This systematic review and meta-analysis published in the European Journal of Internal Medicine included 13 randomized controlled trials (RCTs) comprising 27,836 participants to evaluate the effects of polypill therapy in cardiovascular disease (CVD) prevention. Seven trials examined primary prevention populations, three assessed secondary prevention, and three included both groups. Three reviewers independently screened studies, extracted data, assessed risk of bias, and evaluated the certainty of evidence using GRADE methodology. Inverse variance meta-analyses were conducted. Primary outcomes included all-cause mortality (ACM), cardiovascular (CV) death, all-cause hospitalization (ACH), and CV hospitalization (CVH).

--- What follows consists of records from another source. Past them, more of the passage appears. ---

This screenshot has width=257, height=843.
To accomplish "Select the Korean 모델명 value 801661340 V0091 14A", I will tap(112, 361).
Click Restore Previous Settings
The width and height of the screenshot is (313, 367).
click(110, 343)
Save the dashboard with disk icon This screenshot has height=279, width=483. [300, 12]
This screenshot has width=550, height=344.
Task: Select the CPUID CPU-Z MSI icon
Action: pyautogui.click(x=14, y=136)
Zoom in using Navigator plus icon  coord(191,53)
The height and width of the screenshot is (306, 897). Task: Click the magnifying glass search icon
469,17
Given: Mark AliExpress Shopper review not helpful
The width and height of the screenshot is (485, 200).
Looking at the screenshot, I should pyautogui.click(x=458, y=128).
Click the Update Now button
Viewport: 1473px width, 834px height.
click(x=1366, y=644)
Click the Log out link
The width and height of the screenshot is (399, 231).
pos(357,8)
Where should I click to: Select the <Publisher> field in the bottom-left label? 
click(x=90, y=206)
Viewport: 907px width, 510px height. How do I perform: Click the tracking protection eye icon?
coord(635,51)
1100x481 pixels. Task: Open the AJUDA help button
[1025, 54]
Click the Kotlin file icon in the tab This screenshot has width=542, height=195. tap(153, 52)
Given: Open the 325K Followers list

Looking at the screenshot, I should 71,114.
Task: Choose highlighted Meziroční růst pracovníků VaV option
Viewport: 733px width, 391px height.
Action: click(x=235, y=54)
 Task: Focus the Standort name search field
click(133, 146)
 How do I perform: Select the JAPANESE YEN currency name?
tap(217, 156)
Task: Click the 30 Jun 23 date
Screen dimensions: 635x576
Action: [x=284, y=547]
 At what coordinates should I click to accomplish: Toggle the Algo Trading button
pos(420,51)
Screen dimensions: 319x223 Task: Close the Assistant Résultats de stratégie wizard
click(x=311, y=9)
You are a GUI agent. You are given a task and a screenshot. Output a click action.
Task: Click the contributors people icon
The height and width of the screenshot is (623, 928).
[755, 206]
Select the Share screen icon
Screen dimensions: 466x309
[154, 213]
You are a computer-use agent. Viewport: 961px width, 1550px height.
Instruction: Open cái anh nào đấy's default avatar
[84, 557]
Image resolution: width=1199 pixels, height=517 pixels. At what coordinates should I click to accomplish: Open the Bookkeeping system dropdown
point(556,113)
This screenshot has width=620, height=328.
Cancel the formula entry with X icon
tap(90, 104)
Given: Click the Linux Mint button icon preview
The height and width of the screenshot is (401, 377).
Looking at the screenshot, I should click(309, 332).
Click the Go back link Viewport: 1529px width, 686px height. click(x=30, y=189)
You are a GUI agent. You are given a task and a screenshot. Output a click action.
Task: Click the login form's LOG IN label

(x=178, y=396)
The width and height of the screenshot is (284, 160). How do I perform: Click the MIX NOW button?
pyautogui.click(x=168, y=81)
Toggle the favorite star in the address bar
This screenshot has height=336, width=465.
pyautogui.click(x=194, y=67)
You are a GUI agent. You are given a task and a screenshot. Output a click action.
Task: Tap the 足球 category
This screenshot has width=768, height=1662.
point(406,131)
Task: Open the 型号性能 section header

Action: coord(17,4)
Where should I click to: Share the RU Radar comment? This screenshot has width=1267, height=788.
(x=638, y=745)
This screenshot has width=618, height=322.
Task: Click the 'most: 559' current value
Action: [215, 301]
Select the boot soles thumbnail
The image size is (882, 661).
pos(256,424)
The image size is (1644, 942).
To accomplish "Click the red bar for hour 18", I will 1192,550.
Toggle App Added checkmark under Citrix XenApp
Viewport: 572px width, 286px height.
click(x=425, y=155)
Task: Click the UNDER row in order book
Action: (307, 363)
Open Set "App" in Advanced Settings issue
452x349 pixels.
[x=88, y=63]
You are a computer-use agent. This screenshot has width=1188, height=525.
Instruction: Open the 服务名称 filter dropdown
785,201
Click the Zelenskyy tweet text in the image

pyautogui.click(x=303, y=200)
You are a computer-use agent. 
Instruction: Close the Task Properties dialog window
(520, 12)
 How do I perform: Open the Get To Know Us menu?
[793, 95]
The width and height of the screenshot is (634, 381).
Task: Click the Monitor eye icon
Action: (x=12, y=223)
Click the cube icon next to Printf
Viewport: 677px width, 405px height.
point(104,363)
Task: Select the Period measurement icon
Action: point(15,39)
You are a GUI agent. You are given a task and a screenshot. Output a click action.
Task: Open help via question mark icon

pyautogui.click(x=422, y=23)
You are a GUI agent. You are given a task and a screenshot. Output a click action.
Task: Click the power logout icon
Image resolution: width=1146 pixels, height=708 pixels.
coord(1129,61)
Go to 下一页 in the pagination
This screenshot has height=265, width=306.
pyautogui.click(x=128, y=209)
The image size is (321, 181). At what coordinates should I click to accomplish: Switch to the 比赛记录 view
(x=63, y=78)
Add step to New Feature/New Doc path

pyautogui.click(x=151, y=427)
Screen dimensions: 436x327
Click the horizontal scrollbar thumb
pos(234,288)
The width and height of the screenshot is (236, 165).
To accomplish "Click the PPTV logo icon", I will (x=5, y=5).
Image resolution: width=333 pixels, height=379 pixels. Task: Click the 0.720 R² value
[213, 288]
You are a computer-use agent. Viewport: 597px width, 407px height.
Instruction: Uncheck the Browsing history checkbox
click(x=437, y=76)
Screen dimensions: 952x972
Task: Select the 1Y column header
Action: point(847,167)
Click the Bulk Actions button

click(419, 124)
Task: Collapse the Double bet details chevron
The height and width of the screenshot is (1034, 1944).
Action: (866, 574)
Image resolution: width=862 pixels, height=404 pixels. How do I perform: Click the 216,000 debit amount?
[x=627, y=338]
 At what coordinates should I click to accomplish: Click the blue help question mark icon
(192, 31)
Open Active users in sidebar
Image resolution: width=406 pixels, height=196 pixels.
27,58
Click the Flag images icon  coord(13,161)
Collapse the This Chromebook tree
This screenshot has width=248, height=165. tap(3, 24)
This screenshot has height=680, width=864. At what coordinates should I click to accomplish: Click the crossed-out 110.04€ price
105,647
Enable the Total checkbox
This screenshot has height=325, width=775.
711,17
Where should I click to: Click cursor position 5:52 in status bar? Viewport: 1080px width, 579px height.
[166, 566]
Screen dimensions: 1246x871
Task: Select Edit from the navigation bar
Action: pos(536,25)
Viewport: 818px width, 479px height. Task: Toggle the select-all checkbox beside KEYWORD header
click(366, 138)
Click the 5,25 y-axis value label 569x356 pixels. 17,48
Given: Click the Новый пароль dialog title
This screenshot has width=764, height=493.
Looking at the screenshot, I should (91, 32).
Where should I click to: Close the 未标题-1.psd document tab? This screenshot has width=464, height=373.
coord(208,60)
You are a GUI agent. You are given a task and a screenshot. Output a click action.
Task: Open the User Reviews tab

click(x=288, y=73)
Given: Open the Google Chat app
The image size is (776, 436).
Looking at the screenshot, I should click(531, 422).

Compared with controls, polypills showed little to no effect on stroke (RR 0.61; 95% CI 0.46–0.81), heart failure (RR 0.94; 95% CI 0.57–1.53), ACM (RR 0.93; 95% CI 0.82–1.05), or revascularization (RR 0.73; 95% CI 0.49–1.10). Polypills may slightly reduce CVH (RR 0.80; 95% CI 0.60–1.06), CV death (RR 0.69; 95% CI 0.57–0.83), and ACH (RR 0.89; 95% CI 0.77–1.03). Myocardial infarction was probably slightly reduced (RR 0.69; 95% CI 0.50–0.95).

Polypill therapy resulted in small but statistically significant reductions in systolic and diastolic blood pressure, LDL cholesterol, and total cholesterol. Small, non-significant increases in adverse events, serious adverse events, and adherence were observed. Subgroup analyses were largely consistent with primary findings.

In primary and secondary prevention settings, polypills had moderate reductions in cardiovascular outcomes, small effects on cardiovascular risk factors, and small increases in adverse events.